Recently I needed to store text data in multiple languages at the same time. After a quick googling I found a globalize gem which does exactly what I need.

But there are couple issues with it:

  1. doesn’t support rails 5 yet;
  2. creates additional tables to store translated data;
  3. requires you to reference models in migration, which is anti-pattern.

It’s somewhat OK to live with 2 and 3, but not with 1 if you are on rails 5.

That’s why I’ve created another solution and extracted it into a gem.

The idea is very simple: save all translation data in one field. It’s possible to do so even with serializable attribute, but much better is to use jsonb type in PostgreSQL 9.4. It’s indexed and you can query it just like any data.

ActiveRecord supports jsonb since 4.2 so you can work with those fields just like with hashes.

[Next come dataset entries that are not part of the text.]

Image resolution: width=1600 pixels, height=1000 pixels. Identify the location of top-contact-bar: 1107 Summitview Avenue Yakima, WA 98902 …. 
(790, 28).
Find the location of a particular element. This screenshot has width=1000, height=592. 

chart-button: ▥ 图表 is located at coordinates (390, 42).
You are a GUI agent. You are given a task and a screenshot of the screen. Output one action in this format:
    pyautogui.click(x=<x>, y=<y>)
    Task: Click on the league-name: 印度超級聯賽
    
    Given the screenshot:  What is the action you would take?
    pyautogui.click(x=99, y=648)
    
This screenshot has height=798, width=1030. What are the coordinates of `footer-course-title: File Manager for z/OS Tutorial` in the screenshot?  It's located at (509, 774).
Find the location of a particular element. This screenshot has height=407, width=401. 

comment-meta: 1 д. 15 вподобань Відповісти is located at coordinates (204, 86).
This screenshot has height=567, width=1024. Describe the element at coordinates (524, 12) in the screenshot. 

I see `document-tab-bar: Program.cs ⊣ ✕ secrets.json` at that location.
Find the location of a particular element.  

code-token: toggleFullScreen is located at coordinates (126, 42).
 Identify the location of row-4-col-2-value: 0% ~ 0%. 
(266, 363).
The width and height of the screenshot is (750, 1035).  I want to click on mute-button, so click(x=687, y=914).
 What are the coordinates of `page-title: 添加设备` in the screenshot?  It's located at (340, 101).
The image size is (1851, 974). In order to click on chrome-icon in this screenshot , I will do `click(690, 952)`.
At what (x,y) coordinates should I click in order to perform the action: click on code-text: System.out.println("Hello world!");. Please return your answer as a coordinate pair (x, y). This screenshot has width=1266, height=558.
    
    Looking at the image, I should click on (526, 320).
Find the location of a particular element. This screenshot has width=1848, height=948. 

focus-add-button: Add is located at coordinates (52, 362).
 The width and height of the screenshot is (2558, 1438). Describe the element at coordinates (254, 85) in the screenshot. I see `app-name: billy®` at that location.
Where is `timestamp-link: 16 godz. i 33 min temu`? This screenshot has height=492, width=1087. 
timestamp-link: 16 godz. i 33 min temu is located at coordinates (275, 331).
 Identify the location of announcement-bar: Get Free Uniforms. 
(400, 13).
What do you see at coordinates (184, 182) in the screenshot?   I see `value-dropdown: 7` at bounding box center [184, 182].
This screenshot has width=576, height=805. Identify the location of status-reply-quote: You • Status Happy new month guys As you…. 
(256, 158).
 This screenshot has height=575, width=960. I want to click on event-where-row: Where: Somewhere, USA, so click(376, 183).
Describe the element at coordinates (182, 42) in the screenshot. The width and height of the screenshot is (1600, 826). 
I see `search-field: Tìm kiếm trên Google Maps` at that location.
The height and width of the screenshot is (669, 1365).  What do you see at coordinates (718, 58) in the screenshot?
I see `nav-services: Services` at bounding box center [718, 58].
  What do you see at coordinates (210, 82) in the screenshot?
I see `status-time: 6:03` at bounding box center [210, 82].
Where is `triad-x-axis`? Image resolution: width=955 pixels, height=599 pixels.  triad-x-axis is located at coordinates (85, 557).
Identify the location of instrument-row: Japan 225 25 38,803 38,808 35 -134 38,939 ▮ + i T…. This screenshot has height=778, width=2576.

So, let’s save translatable text data under a key, representing locale:

{ "en": "hello", "ru": "привет", "it": "ciao" }

Now, with a very little abstraction you can do this:

I18n.locale = :en
post = Post.create(title: 'hello')
post.title #=> hello
I18n.locale = :ru
post.update(title: 'привет')
post.title #=> привет

Also, it’s very easy to manage multiple languages in a single form if you treat them as nested attributes:

class Post < ActiveRecord::Base
  def title_translateable_attributes=(arg)
    self[:title] = arg.each_with_object({}) do |i, obj|
      hash = i.second
      next if hash[:_destroy]
      obj[hash[:locale]] = hash[:data]
    end
  end
end

Together with nested_form_fields you can add/delete translations dynamically in a single form.

Conclusion

This very simple idea illustrates yet another use case for jsonb type. Don’t be afraid of it.

However, it requires you to write raw SQL queries, like this:

Post.where("title->>'en' = ?", 'hello'))
# more examples in gem's readme

But, imo this is better than joins with additional tables.